[START OF Text]
He did not deny that the priests had been guilty of some
excesses during the recent elections, but those who had
been thus guilty were but a small portion of a large
class; and there was some allowance to be made even
for them, when they remembered the peculiar religious
excitement which prevailed at the period. He opposed
the motion, not merely because it went as far as it did,
but because it must go further. It was the beginning
of a retrograde policy, which had been the main cause
of all the miseries of Ireland. He had the highest
authorities on his side, and especially quoted the opinion
of the late Duke of Wellington, who condemned even
the appearance of persecution. It was this wise
principle that he hoped would govern the Protestants of the
country.—Mr. B. STANHOPE supported the motion; and
the debate was then adjourned.
On Wednesday, February 23, Mr. MILNER GIBSON
moved the second reading of the County Rates and
Expenditure Bill. He observed that the subject had
been before Parliament for the last twenty years; that
the title of the ratepayers to a voice in the control of
county expenditure, in conjunction with the magistracy,
had been admitted; and that this bill, while it adopted
the representative principle, reserved considerable power
to the magistrates, and did not trench upon their
judicial authority. He justified the departures from the
bill of 1851, as respected the constitution, powers, and
functions of the Financial Boards; but merely asked
the house now to sanction the principle of the measure.
—Lord PALMERSTON, on the part of the government,
acknowledged the importance of the subject, which
involved matters of national consideration—police,
treatment of prisoners, and care of lunatic asylums—
and was, moreover, connected with the personal feelings
of the unpaid magistracy. The expediency of
introducing the representative principle into the control of
county expenditure, he considered had been conceded,
and acquiescing in the bill so far as that principle was
concerned, he should offer no opposition to the second
reading; but in his opinion the measure should, with
the exception of the mode in which the financial boards
were to be elected, be brought back in the committee
to the bill of 1851. It must not be supposed, he added,
that the acquiescence of the government in the
principle of the bill arose from any distrust in the unpaid
magistracy.—Mr. FRESHFIELD spoke in opposition to the
bill, and Sir B. HALL supported it.—Sir J. PAKINGTON,
agreeing in much of what had fallen from Lord
Palmerston, drew attention to what he deemed the animus
of the bill, namely to strike a blow at the magistracy.
[END OF Text]
Written problem A – In the parliamentary report, on what day did Mr. Milner Gibson move the second reading of the County Rates and Expenditure Bill?
Written problem B – Continue the parliamentary report from its final sentence.
[START OF Data rows]
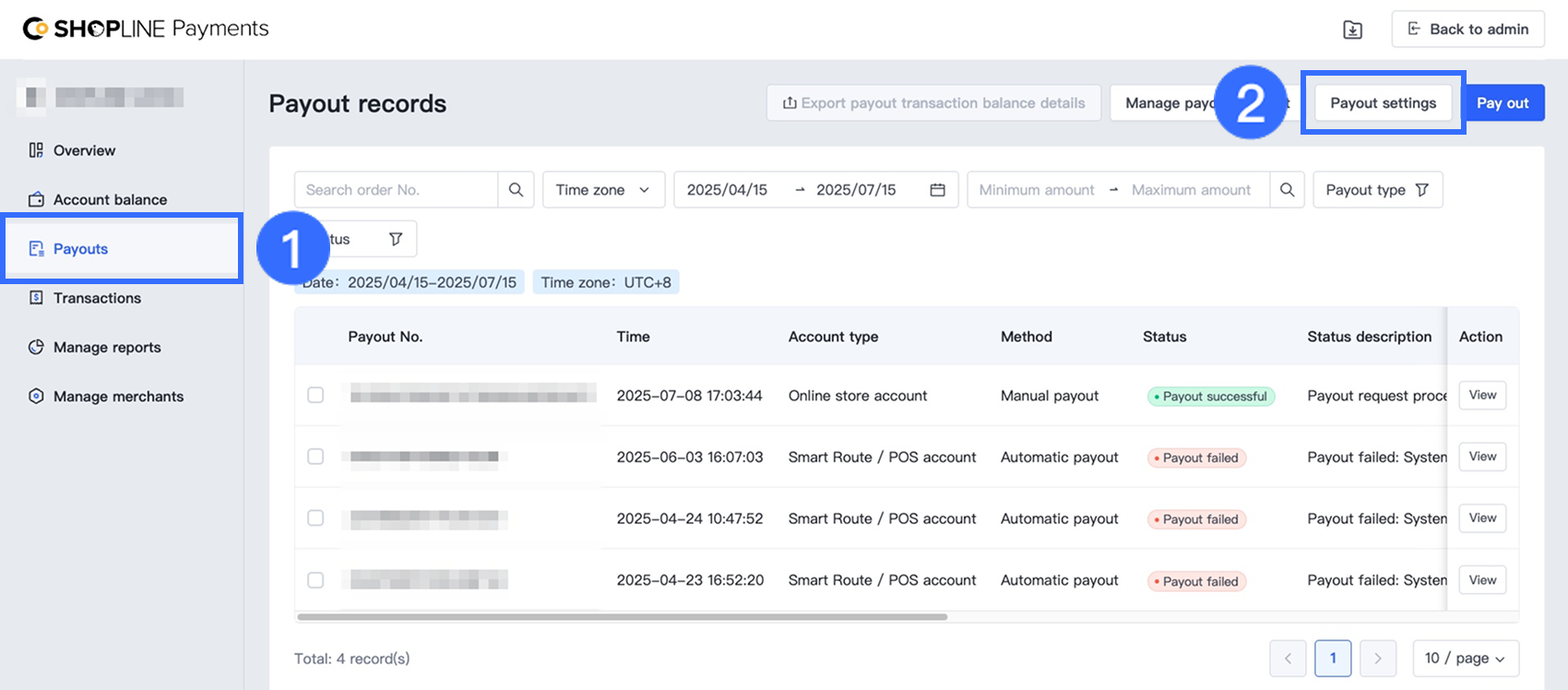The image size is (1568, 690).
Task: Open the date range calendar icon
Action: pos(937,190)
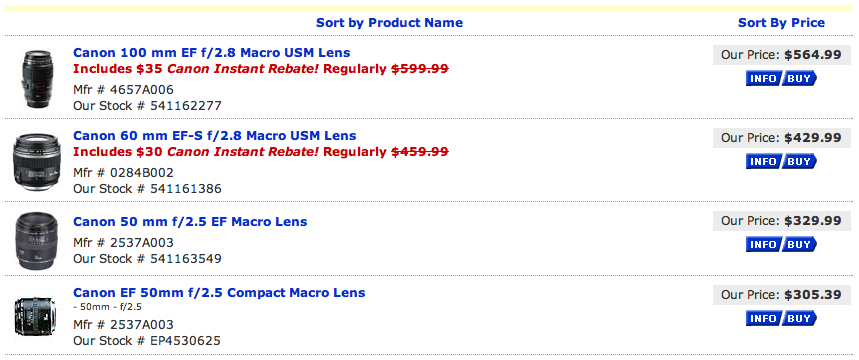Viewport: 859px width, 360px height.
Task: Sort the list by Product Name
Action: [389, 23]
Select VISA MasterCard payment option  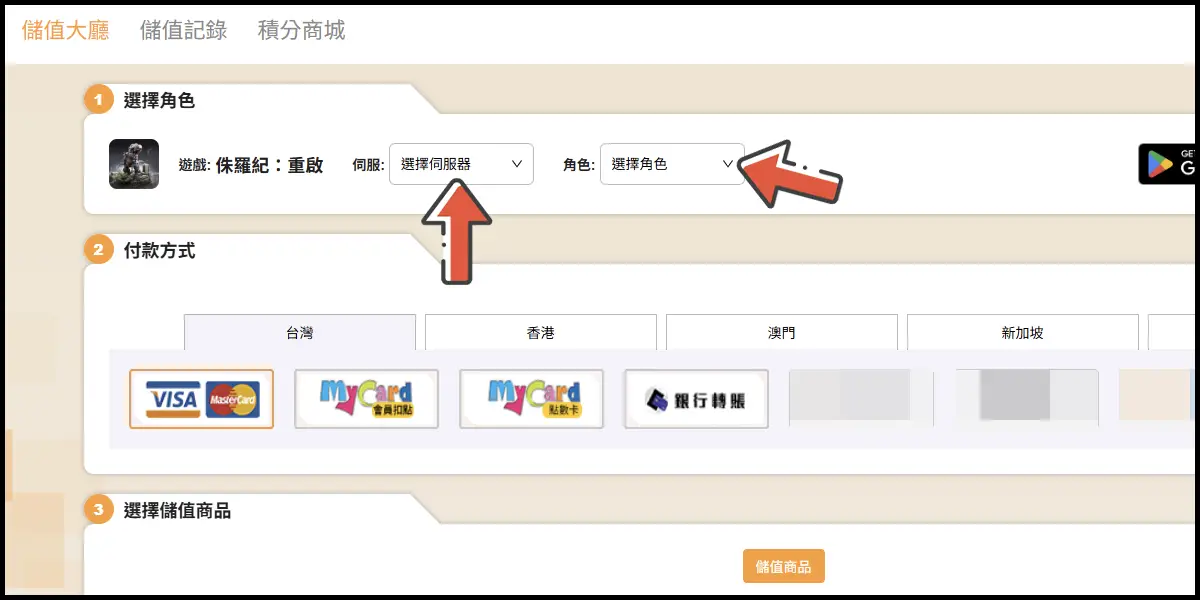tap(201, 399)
[END OF Data rows]
Exercise answer A – Wednesday, February 23

Exercise answer B –
He did not oppose the second reading of the bill,
reserving to himself, however, the power of objecting
to all its most material provisions.—Sir G. GREY
concurred entirely in the course taken by Lord Palmerston.
He thought it desirable that the representative
principle should be applied to the constitution of bodies
charged with the administration of county financial
affairs, but that the amendments made by the select
committee in the bill of 1851, which reserved to the
magistrates not only their judicial but their executive
functions with reference to the constabulary, gaols, and
lunatic asylums, should be reintroduced into this bill.
After some further discussion, the bill was read a second
time, and was ordered to be committed pro formâ on
Friday, in order that it might be adapted to the views
of the government.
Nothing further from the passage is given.